On the Ronde van Brugge podium, surprise winner Carys Lloyd (Movistar) was surrounded by Elisa Balsamo (Lidl-Trek) and Nienke Veenhoven (Visma-Lease a Bike), the runner-up Italian admitting that while her team's lead-out was strong, she was blocked in and then unable to react in the sprint to be able to take the win.
The top teams had different approaches to the mass sprint as Visma-Lease a Bike massed at the front with more than 10km to go, while Lidl-Trek stayed out of the wind and waited until the penultimate kilometre.
“It was sunny, then it was really cold, then it was hailing and then raining. At the end, everyone was just freezing. As a team, we really took care of each other, and the lead-out was really good. Just in the last moment, I was a little bit closed and I couldn't start my sprint when I wanted. I had to wait a little bit, and then it was too late,” explained Balsamo.
Balsamo still had two teammates in front of her until 400 metres to go, a perfect position on paper. However, since Clara Copponi went alongside the barriers on the left side of the road, there was no room for Balsamo to go around and react when Lloyd launched her sprint at the 200-metre sign.
“Of course I’m a bit disappointed, but my start of the season was not the best one and I’m happy to be back on the podium in an important race,” said Balsamo after her first WorldTour podium of the season.
For Veenhoven, it was the first WorldTour classic podium of her entire career. Her team had drilled it at the front of the peloton in the run-in to Bruges, leaving Veenhoven to follow wheels on her own on the final kilometre, and she had to stay behind Balsamo until the last 100 metres.

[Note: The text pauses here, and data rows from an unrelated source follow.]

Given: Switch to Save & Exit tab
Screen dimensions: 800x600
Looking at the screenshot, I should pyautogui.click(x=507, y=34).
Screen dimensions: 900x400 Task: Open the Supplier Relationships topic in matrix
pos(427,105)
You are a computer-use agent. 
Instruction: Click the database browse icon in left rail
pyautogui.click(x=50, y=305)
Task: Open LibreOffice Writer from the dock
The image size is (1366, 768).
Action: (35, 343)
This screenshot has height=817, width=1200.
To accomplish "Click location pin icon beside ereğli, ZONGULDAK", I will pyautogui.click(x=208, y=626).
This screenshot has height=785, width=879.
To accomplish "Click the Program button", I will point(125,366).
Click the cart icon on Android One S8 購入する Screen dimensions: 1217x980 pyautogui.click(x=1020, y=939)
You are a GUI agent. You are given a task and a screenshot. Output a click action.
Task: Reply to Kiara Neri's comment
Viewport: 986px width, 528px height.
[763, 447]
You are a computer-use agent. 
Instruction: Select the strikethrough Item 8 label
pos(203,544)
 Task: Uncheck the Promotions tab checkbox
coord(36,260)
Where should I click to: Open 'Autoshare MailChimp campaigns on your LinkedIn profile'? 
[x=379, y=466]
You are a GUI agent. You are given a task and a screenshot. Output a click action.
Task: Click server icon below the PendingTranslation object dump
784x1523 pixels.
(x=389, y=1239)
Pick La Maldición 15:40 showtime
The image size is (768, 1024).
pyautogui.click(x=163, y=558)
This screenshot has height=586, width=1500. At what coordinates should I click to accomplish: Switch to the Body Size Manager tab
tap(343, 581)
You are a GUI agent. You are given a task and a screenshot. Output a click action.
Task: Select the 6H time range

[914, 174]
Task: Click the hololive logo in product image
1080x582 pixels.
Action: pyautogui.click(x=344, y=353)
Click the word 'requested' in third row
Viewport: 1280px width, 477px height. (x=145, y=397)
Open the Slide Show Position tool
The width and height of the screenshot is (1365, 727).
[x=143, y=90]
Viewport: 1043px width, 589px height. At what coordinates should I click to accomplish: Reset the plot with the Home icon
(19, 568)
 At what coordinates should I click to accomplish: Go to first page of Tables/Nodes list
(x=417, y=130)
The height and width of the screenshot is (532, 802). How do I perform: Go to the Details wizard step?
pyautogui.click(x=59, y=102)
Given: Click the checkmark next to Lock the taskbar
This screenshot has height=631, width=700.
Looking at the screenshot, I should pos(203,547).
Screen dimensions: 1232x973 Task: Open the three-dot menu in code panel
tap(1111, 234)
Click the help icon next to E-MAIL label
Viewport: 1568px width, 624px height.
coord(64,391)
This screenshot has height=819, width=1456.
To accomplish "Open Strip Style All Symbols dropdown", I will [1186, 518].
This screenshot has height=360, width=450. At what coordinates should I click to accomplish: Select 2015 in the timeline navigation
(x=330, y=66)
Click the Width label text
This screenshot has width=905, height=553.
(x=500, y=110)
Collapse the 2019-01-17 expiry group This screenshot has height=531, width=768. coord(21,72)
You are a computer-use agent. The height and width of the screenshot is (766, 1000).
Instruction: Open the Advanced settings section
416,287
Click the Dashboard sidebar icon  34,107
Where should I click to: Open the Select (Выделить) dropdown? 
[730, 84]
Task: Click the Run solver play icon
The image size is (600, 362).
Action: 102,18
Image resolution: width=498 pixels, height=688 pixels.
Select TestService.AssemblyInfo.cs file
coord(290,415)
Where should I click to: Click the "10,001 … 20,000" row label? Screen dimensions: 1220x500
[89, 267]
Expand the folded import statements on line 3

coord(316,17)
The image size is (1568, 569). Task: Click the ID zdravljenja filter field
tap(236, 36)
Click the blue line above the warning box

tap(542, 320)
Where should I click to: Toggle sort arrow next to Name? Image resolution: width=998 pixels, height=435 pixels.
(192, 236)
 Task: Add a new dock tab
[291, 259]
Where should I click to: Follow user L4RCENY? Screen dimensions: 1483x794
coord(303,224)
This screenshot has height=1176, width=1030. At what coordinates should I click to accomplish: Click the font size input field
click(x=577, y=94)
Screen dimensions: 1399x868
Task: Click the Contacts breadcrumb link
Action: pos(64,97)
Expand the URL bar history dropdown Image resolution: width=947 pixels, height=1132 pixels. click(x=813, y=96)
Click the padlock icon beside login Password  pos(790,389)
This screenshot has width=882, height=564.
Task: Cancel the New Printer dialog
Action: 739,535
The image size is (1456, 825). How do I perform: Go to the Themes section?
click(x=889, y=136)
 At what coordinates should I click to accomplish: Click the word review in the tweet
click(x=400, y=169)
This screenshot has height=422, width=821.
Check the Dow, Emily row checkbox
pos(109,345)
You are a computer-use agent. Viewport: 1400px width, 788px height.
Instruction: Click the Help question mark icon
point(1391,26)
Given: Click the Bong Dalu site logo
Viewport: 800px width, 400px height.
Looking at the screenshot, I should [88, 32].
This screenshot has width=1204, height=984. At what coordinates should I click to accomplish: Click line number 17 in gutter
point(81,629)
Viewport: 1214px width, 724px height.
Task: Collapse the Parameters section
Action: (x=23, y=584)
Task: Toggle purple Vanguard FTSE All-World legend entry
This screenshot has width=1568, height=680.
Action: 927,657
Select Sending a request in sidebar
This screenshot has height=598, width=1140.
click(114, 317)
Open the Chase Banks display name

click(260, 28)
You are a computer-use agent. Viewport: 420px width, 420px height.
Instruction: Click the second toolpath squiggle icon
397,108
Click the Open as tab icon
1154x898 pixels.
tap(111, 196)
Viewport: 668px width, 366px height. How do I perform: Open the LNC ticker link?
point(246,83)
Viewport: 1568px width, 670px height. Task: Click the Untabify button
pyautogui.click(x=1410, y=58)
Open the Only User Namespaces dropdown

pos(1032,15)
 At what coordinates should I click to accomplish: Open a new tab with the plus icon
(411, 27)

“It was our goal to fight for the podium. We approached the sprint in a good way; we started to come together really early and take the lead in the front. From then, I surfed a bit on the Lidl-Trek train, and I was a bit boxed in in the end, but I am happy that I could find a way out and finish it off for the girls with a podium.”
Both Balsamo and Veenhoven had hoped for crosswind action to break the race apart, but several attempts to force echelons all came to nothing.
“It was a hectic race, and in the end, it was all a bit for nothing, really. I think that the wind came from the right direction, but a bit less strong than expected. On the one hand, that’s a shame, on the other hand, we had a nice mass sprint,” Veenhoven took the positives from the race.
The race also saw Lorena Wiebes (SD Worx-Protime) beaten in a sprint for the first time since July 2024. Like Visma-Lease a Bike, her team had formed a train early on and paid the price as Barbara Guarischi had to drop off Wiebes near the front of the peloton with 1.2km still to go. Wiebes drifted back a few positions to stay out of the wind, and inside the flamme rouge, the Dutch champion opted for the left side of the road, barging shoulders with Lloyd, who chose to stay in the middle of the road.
Wiebes slotted in behind Veenhoven, but with Maike van der Duin (Canyon-SRAM zondacrypto) and Megan Jastrab (UAE Team ADQ) winding up their sprint next to her, the superstar was simply boxed in and had no room to launch her own sprint, rolling across the finish line in ninth place.
Ahead of the UAE Tour Women, Wiebes had been asked about her unbeaten run and answered that it wasn’t at the forefront of her mind.
“There will be a point that I will be beaten in a sprint and probably the media thinks a lot about that. But then for me, just focus on the good things and keep on improving and keep on being the best version that I can be,” Wiebes said.
Now that the spell is broken, Wiebes’ next opportunity to show her sprinting prowess is Sunday’s Gent-Wevelgem aka. In Flanders Fields.